Texte cité:
Nulle mention ne sera faite ici de lentille de contact ou d’un ami dans son répertoire téléphonique : par « contact » ici, je vais parler du phénomène qui entre en jeu lors d’un contact matériel entre deux objets, deux surfaces.
Toucher quelque chose du bout des doigts, comme les touches du clavier avec lequel j’écris cet article ou votre souris ou écran tactile quand vous le lisez, est quelque chose d’anodin. Mais si vous avez eu des cours de physique au collège, et que vous ayez suivi, une question doit bondir.
En effet, on apprend assez tôt en physique que la matière est formée d’atomes et que les atomes sont essentiellement du vide ! Si un atome faisait la taille d’un stade de foot, une épingle plantée au milieu représenterait le noyau, et les mouches qui volent représentent des électrons. Tout le reste, tout l’air du stade, n’est que de l’espace vide. Du vide.
De là, tout comme deux nuées d’oiseaux peuvent s’entrelacer sans qu’aucun oiseau n’en heurte aucun autre, grâce à l’espace vide entre chaque animal, deux surfaces faites d’atomes devraient pouvoir s’entrelacer et se traverser, non :
Manifestement, cela n’arrive pas : quand j’appuie sur mon clavier, la touche s’enfonce et mon doigt ne traverse pas le clavier.
Il y a donc quelque chose qui se passe.
Une histoire de champ de force
Un atome est souvent vu comme un noyau autour duquel gravitent des électrons. Cette représentation simple et facile à comprendre reste loin de la réalité.

Données recueillies:
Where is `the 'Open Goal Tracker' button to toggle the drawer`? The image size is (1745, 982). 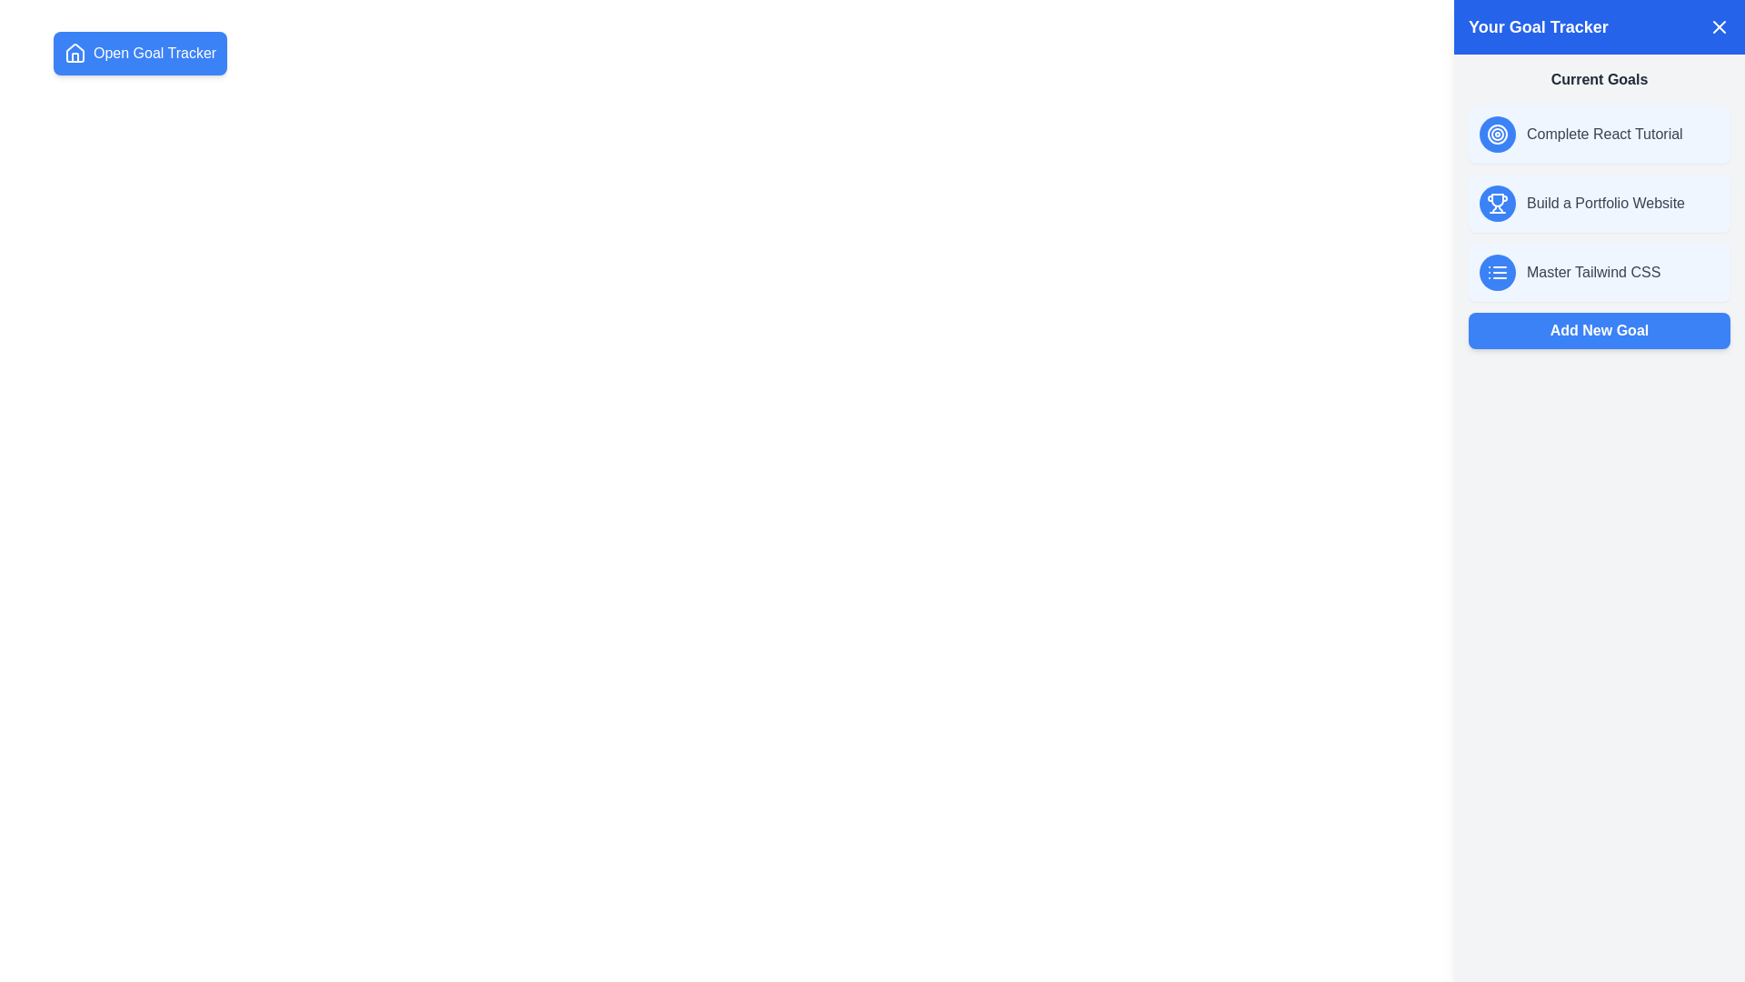
the 'Open Goal Tracker' button to toggle the drawer is located at coordinates (138, 52).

Défis:
**a.** Dans l'extrait sur le contact, quel objet représente le noyau si un atome avait la taille d'un stade de foot ?
**b.** Recopiez le passage de l'extrait sur le contact qui va de « Nulle mention ne » jusqu'à « question doit bondir. ».

Corrigés:
**a.** Une épingle plantée au milieu du stade.

**b.**
Nulle mention ne sera faite ici de lentille de contact ou d’un ami dans son répertoire téléphonique : par « contact » ici, je vais parler du phénomène qui entre en jeu lors d’un contact matériel entre deux objets, deux surfaces.
Toucher quelque chose du bout des doigts, comme les touches du clavier avec lequel j’écris cet article ou votre souris ou écran tactile quand vous le lisez, est quelque chose d’anodin. Mais si vous avez eu des cours de physique au collège, et que vous ayez suivi, une question doit bondir.